Yes, yes, and yes, you say? Those are mighty good qualifications, Ms. Lesbian. I am loving this, OK? By the way. Do you hate men?

Relax. Trust is essential. You and I know, Ms. Lesbian, that the world is full of women. Our records show that women comprise 70 percent of the world’s poor, and that 66 percent of the labor women perform is unpaid. Then there’s the wife beating, the sexual slavery, yadda yadda. This represents a lot of unexpressed anger, Ms. Lesbian. So you can see that if Mr. Zeitgeist hires a woman to type, answer phones, and meet John Q. Public, it’s extremely important that she not hate men. Especially if she’s a lesbian, OK?

If you were heterosexual, we’d cut you some slack. For marrying a man, or for waiting decades for the right guy to come along, a straight woman gets to say out loud: “Men are scum. They should all die.” Mr. Zeitgeist figures that’s groovy, see, because she’s paying her dues. But you, Ms. Lesbian. If YOU ever said anything like that, well. Mr. Zeitgeist shudders to think…

That reminds me, in case of emergency, whom do we call? Is this someone your “partner,” Ms. Lesbian? Is this a girlfriend? Is there some woman who holds you when there’s pain, who sees you when you come? Is there a soul in a female body whom you’ve loved long and hard enough to make your life with her? Would you like this person to be on your health plan? Would you like to marry her? Would you two like to be buried in twin plots along the banks of Spoon River?

Yes, yes, yes? That’s cute. Relax, Ms. Lesbian. Don’t take offense. Trust.

We liberals tend to hate the people who make us feel guilty. So it’s not in your interest to talk equal rights, here, OK? I won’t smack you on the bottom at the water fountain. I won’t talk about how ugly the women around here are, or my problem with premature ejaculation. I won’t expect you to run out on your lunch break and buy my wife something nice from me on her birthday, OK? Mr. Zeitgeist can get his own coffee, thank you. Oh, and you and your girlfriend are welcome to get a civil union.

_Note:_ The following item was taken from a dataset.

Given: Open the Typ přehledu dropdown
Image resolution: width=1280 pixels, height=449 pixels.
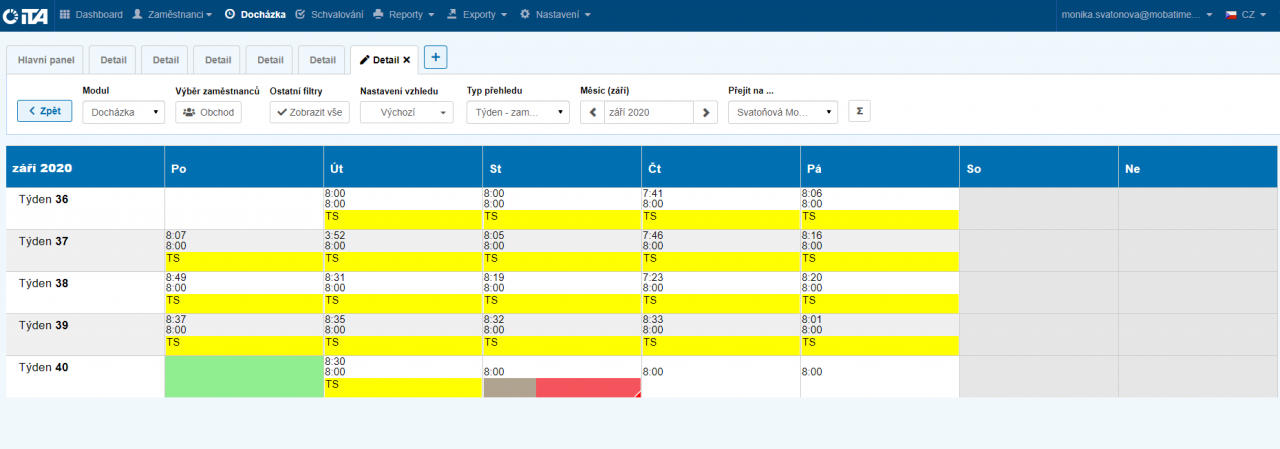Looking at the screenshot, I should point(517,112).
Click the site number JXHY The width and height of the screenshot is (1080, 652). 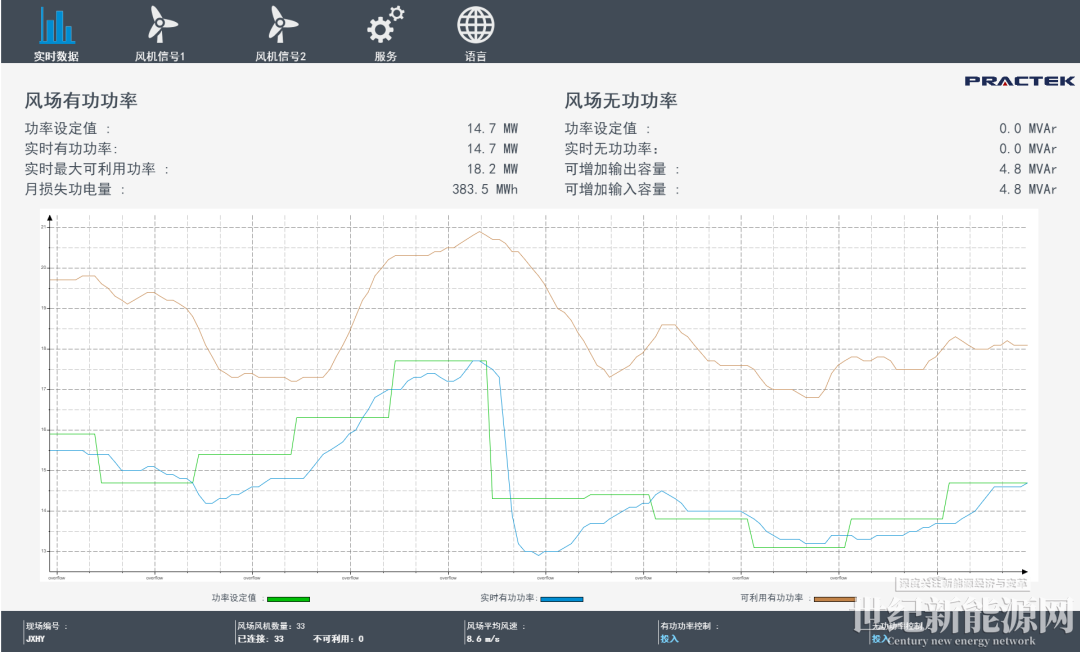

Feeling relieved? Grateful? Good. I’ll tell you a secret, Ms. Lesbian. The trick with Mr. Zeitgeist is to believe deep down, that you and he are equals, see, you’re pals. For even with his so-called straight, white, male “privilege,” Mr. Zeitgeist is just as much society’s victim as you are.

I’m normal, you see. I make sacrifices to be normal. Mr. Zeitgeist keeps America safe with his unhappiness. Respect that, Ms. Lesbian. You may want normalcy; you may want to be married—but where’s the man, Ms. Lesbian?

See, Mr. Zeitgeist can’t be normal unless you are a pervert. Relax. Trust. And know that if you even once bring up the fact that Mr. Zeitgeist has more social clout than you do, Mr. Zeitgeist—who has learned to cry and express feelings—can make you appear very wrong, very strident.

You see what’s at stake, don’t you? What you have to lose? Mr. Zeitgeist says: fill out this form. Mr. Zeitgeist says: sit up and act pleasant. Mr. Zeitgeist says: type. Now, go get married. Ha— gotcha! Mr. Zeitgeist didn’t say to do that.

I’m glad you see that was a joke, hon. Because there are 973—and counting — applicants for this job, and Mr. Zeitgeist, he can smell fear. Come here, Ms. Lesbian. Closer. I’m sniffing. Look into my eyes. Look deep. Tell Mr. Zeitgeist exactly what you see there. Answer correctly, Ms. Lesbian, and I will give you this job. OK?